A couple of days ago we got in the mail a postcard from the Baptist church that MOPS is held. It was inviting us to a Fall Festival complete with a Trunk or Treat. If this is alluding to Halloween without using the word, I'm not sure what is.
I understand that a lot of people have a problem with Halloween because it is so secularized. The idea of children getting dressed up and asking for candy isn't exactly Christian, but the holiday like so many others is Christian with a twist.
In case you don't realize, for whatever reason most major Christian holidays are close to pagan holidays. For example, Christmas (which means Christ Mass) was celebrated in December because of it being winters longest night or half way point. If you read the Bible, you'll notice that Jesus was born in the spring. Shepherds didn't sleep outside with the sheep in the cold. So it's more likely Jesus was born in the spring. But we celebrate his birth in winter close to the Winter celebration of the pagans.
Easter is also filled with pagan images. The word Easter comes from an Anglo-Saxon pagan goddess. It has nothing to do with the resurrection which is why some churches refer to Easter as Resurrection Sunday. Also this pagan holiday was all about fertility so bunnies were prevalent.

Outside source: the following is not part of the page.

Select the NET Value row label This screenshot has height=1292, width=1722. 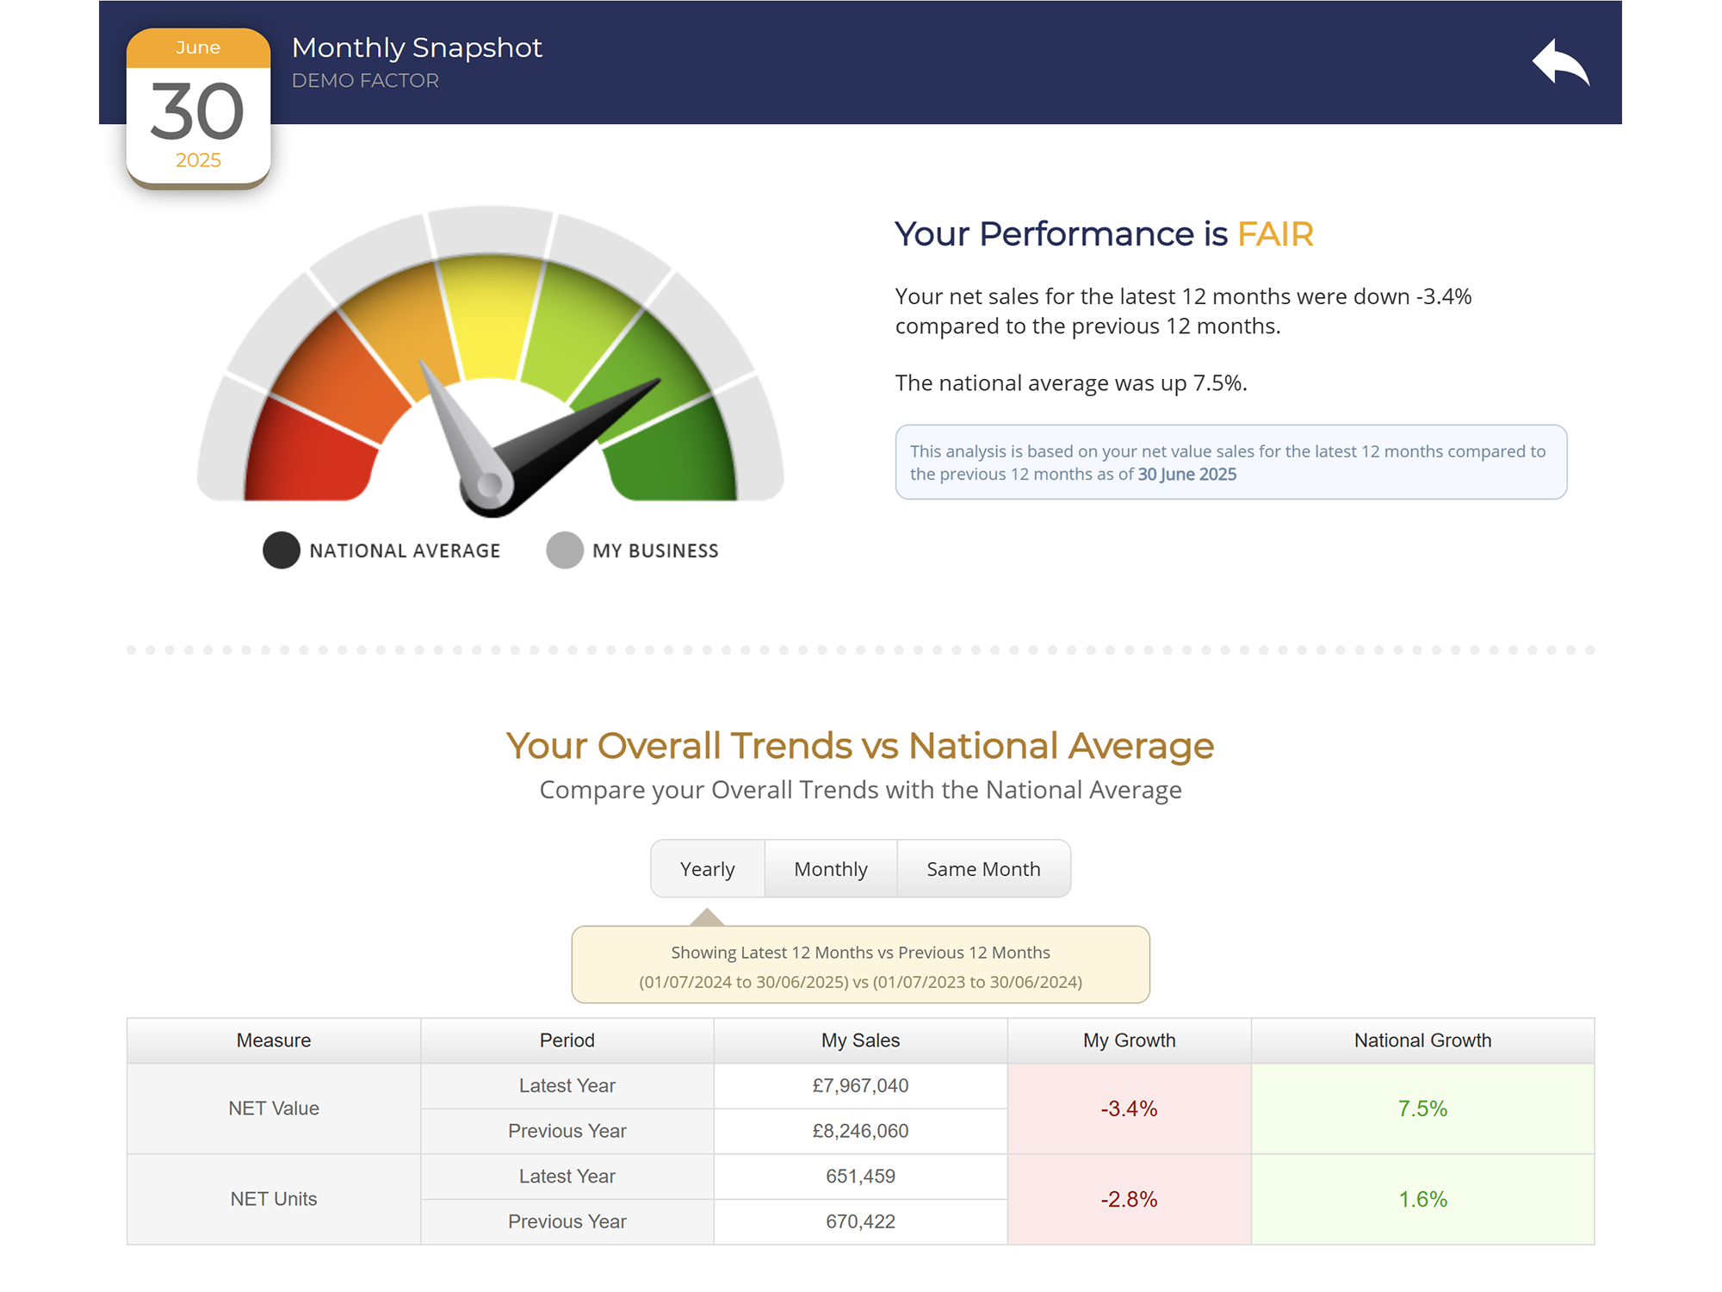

And this brings me to Halloween, a holiday which also has origins in paganism. Halloween and costuming oneself and putting a candle in a pumpkin (well turnip) has it's origins in Ireland with the celts who were pagans. It became a popular holiday in Ireland and the UK and Canada and the US. But it also has it's name rooted in All Hallows (hallow meaning sacred) Eve like Christmas Eve. For Catholics it is a celebration of those who have passed on as saints and prayers for those who have passed but aren't saints yet. I've heard that some groups have decided to take the more pagan elements out of the holiday, they've created an All Saints party where children dress as saints and learn about them.
I'm not sure if it really matters how you celebrate. If you understand that it's not about devil worship or scaring away ghosts, then I think dressing up is totally fine. I mean St. Patty's day isn't about wearing green or drinking beer, but those are folk traditions like baking a cake for one's birthday. Last time I checked, HB didn't get a party with a big cake and candles for his actual birthday nor was he born into a cake. So how having a cake for one's birthday became an important tradition to the Romans. Early Christians didn't celebrate their birthdays because it was considered pagan. Just food for thought (and a better understand why Jehovah's witnesses don't celebrate holidays including their own birthdays). So I guess you could say that trick-or-treating to me, is just another folk tradition. It's neither negative nor positive.
I suppose that I'm saying while I understand the whole Fall Festival thing, I'm a little puzzled about why not just call it Halloween especially if the church is using phrases like Trunk-or-Treat to promote the event. Is it because they are trying to separate themselves from the secular? Is it because they think the holiday is more pagan in nature? Or is it because they don't want to admit that they are celebrating Halloween? Maybe you, dear readers, have an idea why.